* _ASSIGNMENT_: Only the lines from the one containing "Task: Enable LOG scale on chart" to the end of the records belong in the output; print them exactly.

* _EXERCISE DATA_:
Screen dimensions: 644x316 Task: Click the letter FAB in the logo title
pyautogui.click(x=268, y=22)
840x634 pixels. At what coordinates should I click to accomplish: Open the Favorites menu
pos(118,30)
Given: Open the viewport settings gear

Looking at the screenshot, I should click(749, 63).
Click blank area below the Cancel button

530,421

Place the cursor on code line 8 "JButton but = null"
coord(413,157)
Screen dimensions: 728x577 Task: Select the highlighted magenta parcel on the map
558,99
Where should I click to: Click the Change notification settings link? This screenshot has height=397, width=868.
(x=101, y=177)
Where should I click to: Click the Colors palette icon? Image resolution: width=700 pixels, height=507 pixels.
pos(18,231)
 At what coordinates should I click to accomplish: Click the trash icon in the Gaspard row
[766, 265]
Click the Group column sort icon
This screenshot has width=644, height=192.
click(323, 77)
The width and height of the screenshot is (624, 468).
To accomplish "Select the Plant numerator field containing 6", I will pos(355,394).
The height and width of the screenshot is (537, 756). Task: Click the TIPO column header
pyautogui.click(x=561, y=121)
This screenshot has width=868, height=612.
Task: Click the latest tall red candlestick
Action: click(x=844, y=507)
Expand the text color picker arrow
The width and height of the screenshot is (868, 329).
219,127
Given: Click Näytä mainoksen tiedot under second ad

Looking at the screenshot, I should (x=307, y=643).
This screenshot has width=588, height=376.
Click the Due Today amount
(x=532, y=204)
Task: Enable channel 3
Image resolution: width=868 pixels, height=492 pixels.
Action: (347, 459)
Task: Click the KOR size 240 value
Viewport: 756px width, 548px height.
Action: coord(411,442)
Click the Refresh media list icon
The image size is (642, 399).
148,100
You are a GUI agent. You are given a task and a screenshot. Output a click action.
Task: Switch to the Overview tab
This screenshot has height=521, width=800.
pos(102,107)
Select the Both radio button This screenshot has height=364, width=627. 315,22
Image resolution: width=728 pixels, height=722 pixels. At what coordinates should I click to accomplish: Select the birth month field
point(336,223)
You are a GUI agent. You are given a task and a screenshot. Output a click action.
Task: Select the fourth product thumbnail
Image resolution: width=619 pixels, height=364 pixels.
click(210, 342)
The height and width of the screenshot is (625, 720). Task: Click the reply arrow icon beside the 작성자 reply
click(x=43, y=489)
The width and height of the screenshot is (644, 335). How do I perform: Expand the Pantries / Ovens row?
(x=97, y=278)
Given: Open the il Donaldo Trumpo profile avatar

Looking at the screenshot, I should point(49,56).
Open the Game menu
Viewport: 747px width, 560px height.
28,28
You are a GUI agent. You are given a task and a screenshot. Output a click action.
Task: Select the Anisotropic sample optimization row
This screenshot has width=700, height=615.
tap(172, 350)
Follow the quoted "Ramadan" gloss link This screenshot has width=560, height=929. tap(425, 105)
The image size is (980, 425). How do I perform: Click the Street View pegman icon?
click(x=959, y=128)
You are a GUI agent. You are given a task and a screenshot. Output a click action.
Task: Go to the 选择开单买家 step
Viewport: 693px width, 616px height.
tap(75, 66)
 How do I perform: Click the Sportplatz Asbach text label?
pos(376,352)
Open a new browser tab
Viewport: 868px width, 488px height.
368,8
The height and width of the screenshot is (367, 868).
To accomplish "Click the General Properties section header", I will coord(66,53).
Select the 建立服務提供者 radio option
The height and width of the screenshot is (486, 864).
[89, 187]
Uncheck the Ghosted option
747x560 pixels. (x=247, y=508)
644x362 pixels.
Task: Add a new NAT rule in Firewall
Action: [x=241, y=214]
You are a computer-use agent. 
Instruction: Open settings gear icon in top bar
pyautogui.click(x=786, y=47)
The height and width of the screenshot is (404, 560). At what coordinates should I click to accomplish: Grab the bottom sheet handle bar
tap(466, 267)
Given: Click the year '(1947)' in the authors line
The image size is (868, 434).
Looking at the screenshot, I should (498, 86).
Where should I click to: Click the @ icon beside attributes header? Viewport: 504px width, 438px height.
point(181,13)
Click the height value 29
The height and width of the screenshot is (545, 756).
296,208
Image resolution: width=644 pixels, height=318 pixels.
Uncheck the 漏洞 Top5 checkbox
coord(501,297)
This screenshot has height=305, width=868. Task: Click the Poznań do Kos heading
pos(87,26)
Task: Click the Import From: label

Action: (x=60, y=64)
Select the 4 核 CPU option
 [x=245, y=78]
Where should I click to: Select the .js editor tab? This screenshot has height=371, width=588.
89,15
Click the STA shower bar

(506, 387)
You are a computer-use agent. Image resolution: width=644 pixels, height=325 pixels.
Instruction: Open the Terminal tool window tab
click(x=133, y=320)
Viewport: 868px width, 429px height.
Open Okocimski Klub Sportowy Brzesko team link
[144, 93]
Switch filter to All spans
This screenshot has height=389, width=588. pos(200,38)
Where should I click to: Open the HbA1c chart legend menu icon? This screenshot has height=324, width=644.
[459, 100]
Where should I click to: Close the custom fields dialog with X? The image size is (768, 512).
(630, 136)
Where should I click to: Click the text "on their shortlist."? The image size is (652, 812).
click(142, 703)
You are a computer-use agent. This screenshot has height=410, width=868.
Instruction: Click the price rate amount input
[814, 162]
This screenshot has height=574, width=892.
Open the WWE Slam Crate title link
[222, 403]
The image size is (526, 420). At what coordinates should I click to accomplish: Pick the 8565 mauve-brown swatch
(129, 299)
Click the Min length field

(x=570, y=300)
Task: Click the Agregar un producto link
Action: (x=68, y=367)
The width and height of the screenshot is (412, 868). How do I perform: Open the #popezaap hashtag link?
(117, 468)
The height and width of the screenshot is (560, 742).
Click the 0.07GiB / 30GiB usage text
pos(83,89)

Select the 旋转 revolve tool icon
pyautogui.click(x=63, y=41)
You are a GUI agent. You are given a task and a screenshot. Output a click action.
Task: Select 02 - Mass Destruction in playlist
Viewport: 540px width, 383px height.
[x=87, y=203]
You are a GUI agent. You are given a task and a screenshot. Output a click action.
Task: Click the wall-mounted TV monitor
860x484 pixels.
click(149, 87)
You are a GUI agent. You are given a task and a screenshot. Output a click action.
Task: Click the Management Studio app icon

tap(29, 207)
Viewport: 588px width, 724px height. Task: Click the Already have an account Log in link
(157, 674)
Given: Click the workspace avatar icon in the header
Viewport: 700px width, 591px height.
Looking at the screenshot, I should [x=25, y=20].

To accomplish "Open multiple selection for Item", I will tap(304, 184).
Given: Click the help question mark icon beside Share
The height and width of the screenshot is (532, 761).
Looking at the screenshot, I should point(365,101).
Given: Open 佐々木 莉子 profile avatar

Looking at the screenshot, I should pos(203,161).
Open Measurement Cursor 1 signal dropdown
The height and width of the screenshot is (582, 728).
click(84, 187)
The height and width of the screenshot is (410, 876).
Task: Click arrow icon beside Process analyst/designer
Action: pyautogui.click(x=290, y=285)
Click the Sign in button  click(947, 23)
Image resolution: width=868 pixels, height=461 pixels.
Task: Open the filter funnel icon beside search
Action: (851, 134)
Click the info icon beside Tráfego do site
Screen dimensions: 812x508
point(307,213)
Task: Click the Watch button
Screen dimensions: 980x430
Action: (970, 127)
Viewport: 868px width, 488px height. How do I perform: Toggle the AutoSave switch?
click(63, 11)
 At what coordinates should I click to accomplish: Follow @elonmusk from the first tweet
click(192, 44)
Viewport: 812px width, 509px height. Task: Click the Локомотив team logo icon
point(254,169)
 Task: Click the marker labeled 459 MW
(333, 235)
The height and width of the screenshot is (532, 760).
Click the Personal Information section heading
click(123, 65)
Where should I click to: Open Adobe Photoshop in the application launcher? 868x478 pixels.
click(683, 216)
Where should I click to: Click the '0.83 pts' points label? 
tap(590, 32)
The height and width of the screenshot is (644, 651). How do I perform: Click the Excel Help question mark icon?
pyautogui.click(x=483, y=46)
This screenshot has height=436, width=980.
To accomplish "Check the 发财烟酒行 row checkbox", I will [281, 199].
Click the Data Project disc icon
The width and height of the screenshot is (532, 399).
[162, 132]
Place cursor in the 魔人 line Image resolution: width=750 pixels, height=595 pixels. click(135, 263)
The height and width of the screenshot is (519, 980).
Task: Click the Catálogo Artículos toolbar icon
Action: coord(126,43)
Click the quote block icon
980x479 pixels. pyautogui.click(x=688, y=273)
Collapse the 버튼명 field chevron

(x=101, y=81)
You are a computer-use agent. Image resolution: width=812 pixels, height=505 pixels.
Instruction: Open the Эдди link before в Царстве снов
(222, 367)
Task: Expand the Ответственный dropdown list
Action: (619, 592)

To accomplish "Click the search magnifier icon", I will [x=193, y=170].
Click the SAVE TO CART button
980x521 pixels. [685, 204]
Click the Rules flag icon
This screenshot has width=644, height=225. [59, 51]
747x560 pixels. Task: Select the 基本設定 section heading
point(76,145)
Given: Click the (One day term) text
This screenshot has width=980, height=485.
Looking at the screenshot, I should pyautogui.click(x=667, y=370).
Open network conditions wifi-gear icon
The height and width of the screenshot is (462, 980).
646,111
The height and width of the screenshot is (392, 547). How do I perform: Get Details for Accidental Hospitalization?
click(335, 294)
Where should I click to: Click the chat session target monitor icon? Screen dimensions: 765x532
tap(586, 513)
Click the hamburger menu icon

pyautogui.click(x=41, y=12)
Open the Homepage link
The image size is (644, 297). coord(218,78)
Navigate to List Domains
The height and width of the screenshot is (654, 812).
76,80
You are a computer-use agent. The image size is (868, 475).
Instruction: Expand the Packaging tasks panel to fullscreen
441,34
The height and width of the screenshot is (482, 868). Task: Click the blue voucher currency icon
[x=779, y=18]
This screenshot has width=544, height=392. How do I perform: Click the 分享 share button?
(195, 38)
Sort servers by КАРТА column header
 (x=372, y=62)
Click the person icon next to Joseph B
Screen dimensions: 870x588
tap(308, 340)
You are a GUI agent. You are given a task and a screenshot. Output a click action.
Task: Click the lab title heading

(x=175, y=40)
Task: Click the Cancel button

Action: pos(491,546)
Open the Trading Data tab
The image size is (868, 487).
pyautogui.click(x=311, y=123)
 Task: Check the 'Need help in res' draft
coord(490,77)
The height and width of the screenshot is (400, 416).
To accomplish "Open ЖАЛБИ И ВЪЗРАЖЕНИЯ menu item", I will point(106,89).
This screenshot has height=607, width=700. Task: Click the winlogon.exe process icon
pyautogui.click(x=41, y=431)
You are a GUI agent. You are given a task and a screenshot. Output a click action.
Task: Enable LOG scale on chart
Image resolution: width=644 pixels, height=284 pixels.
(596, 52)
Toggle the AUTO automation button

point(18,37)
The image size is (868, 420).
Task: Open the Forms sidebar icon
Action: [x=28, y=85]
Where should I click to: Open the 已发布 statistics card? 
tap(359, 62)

* _YOUR RESPONSE_:
Task: Enable LOG scale on chart
Image resolution: width=644 pixels, height=284 pixels.
(596, 52)
Toggle the AUTO automation button

point(18,37)
The image size is (868, 420).
Task: Open the Forms sidebar icon
Action: [x=28, y=85]
Where should I click to: Open the 已发布 statistics card? 
tap(359, 62)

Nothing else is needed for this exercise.